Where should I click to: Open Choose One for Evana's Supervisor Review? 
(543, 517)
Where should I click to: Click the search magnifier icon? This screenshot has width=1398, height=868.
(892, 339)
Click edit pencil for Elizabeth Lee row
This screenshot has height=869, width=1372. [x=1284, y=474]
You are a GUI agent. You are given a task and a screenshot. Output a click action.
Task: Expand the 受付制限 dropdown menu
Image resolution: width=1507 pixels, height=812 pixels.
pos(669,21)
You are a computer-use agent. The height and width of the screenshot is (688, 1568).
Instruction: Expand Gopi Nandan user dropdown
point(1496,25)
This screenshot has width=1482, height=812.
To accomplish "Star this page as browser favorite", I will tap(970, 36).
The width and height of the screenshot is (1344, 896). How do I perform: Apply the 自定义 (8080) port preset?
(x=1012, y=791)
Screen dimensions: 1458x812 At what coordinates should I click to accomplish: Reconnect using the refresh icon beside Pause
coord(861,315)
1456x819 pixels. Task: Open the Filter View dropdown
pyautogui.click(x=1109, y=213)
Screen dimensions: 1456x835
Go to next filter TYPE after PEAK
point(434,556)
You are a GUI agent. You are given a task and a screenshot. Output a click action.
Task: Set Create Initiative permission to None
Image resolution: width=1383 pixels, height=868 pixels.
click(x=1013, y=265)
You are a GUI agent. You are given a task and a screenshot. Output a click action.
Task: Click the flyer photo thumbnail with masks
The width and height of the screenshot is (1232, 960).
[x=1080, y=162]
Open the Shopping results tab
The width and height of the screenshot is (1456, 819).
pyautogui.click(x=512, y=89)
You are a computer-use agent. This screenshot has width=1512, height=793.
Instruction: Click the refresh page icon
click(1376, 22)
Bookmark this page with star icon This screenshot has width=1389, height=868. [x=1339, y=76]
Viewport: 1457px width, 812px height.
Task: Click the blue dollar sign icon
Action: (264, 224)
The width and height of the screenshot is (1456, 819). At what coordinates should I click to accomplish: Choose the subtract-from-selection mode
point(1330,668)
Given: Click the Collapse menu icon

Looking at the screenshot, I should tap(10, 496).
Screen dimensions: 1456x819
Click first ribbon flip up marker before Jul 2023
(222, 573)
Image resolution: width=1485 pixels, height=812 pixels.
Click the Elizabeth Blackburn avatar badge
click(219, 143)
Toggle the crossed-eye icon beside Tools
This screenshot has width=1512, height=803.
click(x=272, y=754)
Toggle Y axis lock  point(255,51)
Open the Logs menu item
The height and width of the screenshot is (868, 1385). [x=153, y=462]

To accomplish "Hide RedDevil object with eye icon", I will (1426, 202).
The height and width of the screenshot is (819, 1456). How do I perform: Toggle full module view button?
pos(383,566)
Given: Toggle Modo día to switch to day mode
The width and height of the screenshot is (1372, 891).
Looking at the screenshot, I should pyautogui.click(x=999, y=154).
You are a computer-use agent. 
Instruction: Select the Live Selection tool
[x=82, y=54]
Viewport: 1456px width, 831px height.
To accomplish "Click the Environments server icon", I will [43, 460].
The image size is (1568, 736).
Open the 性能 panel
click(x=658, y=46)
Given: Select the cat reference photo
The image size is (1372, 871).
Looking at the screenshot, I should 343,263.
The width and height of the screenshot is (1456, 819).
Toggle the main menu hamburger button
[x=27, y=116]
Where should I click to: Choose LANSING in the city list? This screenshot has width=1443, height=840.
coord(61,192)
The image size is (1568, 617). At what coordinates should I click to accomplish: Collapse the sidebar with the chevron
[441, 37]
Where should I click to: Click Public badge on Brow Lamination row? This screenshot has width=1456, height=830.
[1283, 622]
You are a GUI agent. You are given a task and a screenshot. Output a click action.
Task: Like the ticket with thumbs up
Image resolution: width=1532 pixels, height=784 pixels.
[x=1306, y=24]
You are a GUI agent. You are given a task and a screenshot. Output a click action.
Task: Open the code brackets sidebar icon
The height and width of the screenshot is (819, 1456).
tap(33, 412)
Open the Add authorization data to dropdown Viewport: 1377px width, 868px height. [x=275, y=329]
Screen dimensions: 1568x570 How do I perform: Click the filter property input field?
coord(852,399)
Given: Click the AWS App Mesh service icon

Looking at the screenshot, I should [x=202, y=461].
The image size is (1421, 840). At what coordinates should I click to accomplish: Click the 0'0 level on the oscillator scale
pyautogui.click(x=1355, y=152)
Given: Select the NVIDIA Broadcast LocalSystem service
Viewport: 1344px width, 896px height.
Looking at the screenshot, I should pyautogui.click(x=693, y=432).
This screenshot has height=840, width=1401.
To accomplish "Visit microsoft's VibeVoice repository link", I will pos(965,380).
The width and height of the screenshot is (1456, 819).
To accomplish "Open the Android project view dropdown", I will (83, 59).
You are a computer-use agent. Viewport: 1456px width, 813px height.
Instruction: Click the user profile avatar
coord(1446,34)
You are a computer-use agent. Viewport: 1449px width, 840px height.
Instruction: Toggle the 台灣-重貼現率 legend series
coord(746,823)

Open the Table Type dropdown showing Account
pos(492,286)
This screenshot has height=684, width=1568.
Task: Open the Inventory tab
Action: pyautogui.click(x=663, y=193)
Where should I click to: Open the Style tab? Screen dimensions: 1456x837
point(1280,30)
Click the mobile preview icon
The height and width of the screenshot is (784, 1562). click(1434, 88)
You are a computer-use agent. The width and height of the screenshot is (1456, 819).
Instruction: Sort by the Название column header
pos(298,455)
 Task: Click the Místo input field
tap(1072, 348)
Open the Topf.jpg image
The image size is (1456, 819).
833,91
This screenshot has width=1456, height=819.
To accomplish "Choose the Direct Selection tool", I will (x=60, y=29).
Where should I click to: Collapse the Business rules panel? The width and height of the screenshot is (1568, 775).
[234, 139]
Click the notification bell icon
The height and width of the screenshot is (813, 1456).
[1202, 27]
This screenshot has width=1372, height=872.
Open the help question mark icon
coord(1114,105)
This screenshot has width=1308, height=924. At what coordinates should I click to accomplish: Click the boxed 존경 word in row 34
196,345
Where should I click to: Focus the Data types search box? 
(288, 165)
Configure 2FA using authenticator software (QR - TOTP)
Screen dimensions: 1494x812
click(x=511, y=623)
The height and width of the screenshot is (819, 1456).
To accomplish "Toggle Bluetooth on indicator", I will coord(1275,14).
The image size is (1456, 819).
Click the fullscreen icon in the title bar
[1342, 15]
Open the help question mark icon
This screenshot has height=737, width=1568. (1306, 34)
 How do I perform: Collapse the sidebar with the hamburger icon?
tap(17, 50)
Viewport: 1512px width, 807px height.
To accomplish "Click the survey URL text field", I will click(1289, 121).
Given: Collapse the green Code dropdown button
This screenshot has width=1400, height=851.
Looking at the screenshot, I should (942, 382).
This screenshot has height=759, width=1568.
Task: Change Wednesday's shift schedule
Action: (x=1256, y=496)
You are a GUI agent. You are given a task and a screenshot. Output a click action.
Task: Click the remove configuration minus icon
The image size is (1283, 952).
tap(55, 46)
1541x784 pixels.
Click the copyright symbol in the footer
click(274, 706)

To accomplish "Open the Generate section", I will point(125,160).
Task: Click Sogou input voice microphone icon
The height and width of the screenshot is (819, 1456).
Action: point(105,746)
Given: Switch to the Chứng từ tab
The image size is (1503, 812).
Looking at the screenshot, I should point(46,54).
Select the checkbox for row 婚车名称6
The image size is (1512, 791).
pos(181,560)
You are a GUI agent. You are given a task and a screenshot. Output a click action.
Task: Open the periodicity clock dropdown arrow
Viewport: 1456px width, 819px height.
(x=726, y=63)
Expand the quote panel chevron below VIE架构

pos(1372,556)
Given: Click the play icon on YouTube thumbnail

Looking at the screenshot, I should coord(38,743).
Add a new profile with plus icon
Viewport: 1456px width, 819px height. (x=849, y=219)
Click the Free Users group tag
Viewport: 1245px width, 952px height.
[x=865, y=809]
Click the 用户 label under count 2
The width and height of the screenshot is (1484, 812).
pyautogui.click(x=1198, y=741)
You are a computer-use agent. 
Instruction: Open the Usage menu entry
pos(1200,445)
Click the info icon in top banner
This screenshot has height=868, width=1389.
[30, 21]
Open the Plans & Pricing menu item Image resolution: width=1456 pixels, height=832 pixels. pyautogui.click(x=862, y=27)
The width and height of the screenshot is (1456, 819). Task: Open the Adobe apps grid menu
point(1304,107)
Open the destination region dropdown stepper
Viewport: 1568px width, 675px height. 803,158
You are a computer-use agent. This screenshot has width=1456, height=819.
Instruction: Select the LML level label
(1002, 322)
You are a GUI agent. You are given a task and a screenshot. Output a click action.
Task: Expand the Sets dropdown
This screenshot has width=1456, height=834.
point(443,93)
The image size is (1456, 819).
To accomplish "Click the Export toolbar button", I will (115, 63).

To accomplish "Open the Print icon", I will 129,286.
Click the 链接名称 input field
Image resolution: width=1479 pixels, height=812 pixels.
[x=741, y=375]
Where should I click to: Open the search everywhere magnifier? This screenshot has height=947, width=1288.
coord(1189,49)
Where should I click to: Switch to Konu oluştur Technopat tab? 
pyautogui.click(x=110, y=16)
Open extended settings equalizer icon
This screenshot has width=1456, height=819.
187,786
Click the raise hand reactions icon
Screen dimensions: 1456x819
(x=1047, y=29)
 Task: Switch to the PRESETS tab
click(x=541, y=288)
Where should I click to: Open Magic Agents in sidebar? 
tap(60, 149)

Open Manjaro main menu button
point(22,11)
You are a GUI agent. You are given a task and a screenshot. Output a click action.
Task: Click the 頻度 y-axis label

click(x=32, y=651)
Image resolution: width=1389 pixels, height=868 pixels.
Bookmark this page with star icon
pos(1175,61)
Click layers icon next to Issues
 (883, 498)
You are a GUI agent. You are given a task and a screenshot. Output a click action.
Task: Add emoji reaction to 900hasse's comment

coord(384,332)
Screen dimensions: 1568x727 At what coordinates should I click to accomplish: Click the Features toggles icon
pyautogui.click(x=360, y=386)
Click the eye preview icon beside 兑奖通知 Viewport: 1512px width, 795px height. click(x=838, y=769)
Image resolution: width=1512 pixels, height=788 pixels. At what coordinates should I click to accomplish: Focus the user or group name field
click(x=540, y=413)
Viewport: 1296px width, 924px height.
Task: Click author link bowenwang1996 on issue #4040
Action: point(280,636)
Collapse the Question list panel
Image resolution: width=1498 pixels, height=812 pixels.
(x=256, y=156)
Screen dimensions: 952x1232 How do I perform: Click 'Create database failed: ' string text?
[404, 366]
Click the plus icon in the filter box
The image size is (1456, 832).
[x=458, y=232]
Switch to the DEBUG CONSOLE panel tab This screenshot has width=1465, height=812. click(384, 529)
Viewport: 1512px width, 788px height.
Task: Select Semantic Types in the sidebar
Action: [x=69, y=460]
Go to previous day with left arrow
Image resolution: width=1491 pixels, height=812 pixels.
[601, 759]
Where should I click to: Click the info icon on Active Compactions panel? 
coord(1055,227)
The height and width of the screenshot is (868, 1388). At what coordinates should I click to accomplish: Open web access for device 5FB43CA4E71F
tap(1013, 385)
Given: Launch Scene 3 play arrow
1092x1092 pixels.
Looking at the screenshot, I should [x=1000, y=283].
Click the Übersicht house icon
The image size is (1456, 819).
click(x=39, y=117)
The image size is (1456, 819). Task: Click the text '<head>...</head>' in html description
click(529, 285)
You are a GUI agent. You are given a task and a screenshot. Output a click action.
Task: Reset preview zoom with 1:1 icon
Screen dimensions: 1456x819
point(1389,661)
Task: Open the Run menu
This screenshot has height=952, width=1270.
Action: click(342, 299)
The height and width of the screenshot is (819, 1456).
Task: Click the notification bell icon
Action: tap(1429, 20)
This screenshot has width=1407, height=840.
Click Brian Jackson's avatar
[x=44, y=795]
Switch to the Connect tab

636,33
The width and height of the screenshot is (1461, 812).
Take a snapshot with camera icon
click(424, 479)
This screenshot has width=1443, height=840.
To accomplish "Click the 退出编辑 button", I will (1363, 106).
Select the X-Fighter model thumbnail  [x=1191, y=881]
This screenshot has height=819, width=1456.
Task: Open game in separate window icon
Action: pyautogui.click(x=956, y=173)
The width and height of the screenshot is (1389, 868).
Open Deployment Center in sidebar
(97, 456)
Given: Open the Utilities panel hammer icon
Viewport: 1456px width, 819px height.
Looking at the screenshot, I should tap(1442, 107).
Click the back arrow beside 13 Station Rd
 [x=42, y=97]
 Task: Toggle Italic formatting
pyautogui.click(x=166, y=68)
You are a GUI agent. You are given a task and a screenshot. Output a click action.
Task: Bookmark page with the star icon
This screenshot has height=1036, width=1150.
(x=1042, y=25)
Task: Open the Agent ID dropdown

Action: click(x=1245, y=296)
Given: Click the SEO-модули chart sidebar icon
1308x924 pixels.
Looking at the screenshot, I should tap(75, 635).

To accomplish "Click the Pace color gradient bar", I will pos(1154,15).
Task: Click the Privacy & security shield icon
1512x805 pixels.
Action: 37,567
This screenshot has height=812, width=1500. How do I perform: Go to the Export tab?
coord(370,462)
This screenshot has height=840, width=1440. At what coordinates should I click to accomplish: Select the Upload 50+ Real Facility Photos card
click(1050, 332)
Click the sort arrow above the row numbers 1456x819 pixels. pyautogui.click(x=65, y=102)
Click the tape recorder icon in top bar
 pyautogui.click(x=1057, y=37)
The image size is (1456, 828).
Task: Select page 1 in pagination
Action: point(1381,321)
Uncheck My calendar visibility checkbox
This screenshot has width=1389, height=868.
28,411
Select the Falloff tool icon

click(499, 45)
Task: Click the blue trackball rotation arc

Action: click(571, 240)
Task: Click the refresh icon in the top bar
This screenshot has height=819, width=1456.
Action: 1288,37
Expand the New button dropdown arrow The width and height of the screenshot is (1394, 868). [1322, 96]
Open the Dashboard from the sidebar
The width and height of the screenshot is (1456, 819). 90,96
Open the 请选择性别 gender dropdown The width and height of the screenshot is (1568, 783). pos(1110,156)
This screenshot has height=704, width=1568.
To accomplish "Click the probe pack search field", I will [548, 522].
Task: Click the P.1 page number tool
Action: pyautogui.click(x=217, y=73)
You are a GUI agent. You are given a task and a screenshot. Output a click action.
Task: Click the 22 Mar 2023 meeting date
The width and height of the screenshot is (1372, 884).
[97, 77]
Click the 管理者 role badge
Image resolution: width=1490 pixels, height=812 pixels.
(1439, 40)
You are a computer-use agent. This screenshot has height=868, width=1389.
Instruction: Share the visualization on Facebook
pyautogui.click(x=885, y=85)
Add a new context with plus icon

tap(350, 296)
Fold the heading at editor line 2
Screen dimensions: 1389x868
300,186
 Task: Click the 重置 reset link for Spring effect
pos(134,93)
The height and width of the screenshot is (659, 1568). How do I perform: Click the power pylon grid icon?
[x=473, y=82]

- - - - - - -

*Aim of the exercise*:
Start with the line above that contains "The height and width of the screenshot is (819, 1456). How" and stop after the line that contains "Open the Add". Output those lines exactly, and only those.

*Result*:
The height and width of the screenshot is (819, 1456). How do I perform: Toggle full module view button?
pos(383,566)
Given: Toggle Modo día to switch to day mode
The width and height of the screenshot is (1372, 891).
Looking at the screenshot, I should pyautogui.click(x=999, y=154).
You are a computer-use agent. 
Instruction: Select the Live Selection tool
[x=82, y=54]
Viewport: 1456px width, 831px height.
To accomplish "Click the Environments server icon", I will [43, 460].
The image size is (1568, 736).
Open the 性能 panel
click(x=658, y=46)
Given: Select the cat reference photo
The image size is (1372, 871).
Looking at the screenshot, I should 343,263.
The width and height of the screenshot is (1456, 819).
Toggle the main menu hamburger button
[x=27, y=116]
Where should I click to: Choose LANSING in the city list? This screenshot has width=1443, height=840.
coord(61,192)
The image size is (1568, 617). At what coordinates should I click to accomplish: Collapse the sidebar with the chevron
[441, 37]
Where should I click to: Click Public badge on Brow Lamination row? This screenshot has width=1456, height=830.
[1283, 622]
You are a GUI agent. You are given a task and a screenshot. Output a click action.
Task: Like the ticket with thumbs up
Image resolution: width=1532 pixels, height=784 pixels.
[x=1306, y=24]
You are a GUI agent. You are given a task and a screenshot. Output a click action.
Task: Open the code brackets sidebar icon
The height and width of the screenshot is (819, 1456).
tap(33, 412)
Open the Add authorization data to dropdown Viewport: 1377px width, 868px height. [x=275, y=329]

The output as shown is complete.